Вскоре по каменистой дороге по-над лесом зацокали конские копыта.
Исчез Миколюкас.
— Маманя, — просил Стяпукас Морту, — разреши, маманя, я открою лаз…
— Нет, — вскрикнула Морта, мгновенно выпрямившись. — Нет! Убьет он тебя, говорю, убьет!
— Не убьет! Теперь уже не убьет, — сказал Стяпукас. — Не бойся, маманя…
И вдруг страшное подумалось Морте:
— А может, пусть возьмет… Пусть возьмет мальчик Миколюкаса, пусть делает, что хочет, и кончено…
И застонала, сама испугавшись своей мысли, опасливо взглянула на Стяпукаса, словно он эту мысль мог услышать или прочитать.
— Сказано, — прошептала она едва слышно, — сказано ведь: будьте милосердны, как милосерден Отец ваш; не судите, и не судимы будете; не осуждайте, и не будете осуждены; прощайте, и вам простится. Не человек человеку судия, но Господь Бог. Он всем воздаст — за доброе и за злое, каждому по делам его…
Стяпукас ничего ей не ответил, не сказал ничего и больше ни о чем не просил.

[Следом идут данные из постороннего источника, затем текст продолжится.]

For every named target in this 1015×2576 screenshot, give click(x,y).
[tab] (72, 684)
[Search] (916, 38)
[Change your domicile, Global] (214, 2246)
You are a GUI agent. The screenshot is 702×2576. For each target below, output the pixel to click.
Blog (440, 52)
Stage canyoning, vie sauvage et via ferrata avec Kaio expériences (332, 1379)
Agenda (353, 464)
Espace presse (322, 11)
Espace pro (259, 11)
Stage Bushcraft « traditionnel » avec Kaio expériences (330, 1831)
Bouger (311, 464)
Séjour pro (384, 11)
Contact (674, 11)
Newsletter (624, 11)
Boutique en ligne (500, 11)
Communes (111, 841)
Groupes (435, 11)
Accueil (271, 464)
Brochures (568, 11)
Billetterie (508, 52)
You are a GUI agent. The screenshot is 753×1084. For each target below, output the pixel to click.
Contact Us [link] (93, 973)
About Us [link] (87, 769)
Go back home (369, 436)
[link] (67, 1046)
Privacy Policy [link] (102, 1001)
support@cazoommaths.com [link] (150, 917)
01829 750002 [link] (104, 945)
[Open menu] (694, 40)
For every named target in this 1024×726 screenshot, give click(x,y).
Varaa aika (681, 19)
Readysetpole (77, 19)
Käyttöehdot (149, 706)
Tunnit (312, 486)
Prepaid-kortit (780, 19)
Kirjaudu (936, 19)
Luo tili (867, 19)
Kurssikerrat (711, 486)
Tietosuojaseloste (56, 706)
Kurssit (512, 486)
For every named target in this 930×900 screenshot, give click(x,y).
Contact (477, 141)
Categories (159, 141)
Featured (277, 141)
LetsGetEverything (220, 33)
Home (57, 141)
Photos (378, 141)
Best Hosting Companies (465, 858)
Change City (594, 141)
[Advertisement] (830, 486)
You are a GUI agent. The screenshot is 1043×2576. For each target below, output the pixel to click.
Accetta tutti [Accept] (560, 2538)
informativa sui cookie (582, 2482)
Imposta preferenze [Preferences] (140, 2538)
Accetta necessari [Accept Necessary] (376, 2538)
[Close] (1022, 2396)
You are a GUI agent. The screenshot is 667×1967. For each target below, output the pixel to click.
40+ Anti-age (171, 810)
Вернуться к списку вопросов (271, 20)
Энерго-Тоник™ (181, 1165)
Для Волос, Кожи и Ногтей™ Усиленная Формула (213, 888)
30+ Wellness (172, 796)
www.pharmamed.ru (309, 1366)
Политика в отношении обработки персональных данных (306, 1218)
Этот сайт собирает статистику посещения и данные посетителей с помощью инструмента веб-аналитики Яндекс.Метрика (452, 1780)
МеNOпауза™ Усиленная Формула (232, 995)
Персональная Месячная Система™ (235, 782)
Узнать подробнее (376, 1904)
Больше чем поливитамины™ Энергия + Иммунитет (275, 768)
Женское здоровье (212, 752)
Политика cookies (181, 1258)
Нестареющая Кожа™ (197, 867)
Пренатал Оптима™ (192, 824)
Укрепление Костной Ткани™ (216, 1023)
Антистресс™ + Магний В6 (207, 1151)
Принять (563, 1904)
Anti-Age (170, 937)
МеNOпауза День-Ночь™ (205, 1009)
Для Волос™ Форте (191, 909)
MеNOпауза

И Морта словно бы пришла в себя.
— Спрячь это… спрячь оружие, — велела. — И даже не думай… Не позволю. Только через мой труп. Не будешь ты убийцей, никогда… Не для того я тебя спасала, чтобы ты стал убийцей… — И, помолчав, добавила: — Уйди теперь. Лучше уйди… Пока снова не вернешься когда-нибудь… если вернешься…
Стяпукас выпрямился, закусил губу до боли, глядя Морте в глаза, зная, что так и будет, и коротко бросил:
— Хорошо, мама.
Она смотрела и смотрела на него молча, а потом вдруг бросилась ему на шею.
— Вернешься ли?
Он мгновение помолчал.
— Вернусь, — сказал.
И пошел, не оборачиваясь.
Она и не плакала вовсе, только глаза пылали, будто их песком засыпало.
А Стяпукас все шел, удалялся от дома.
Она наклонилась к кроснам, вытащила задвижку, подняла крышку лаза, умоляюще обратилась к Миколюкасу:
— Уходи… Лето уже, не пропадешь… Устала я. Свалюсь — и останешься под полом замурованный. Уходи… И да простит меня Господь!
Но Миколюкас молчал и даже не шевелился.
Содрогнулась Морта, увидев, что Миколюкас совсем посинел, не дышит, и глаза его в ужасе вылезли из орбит.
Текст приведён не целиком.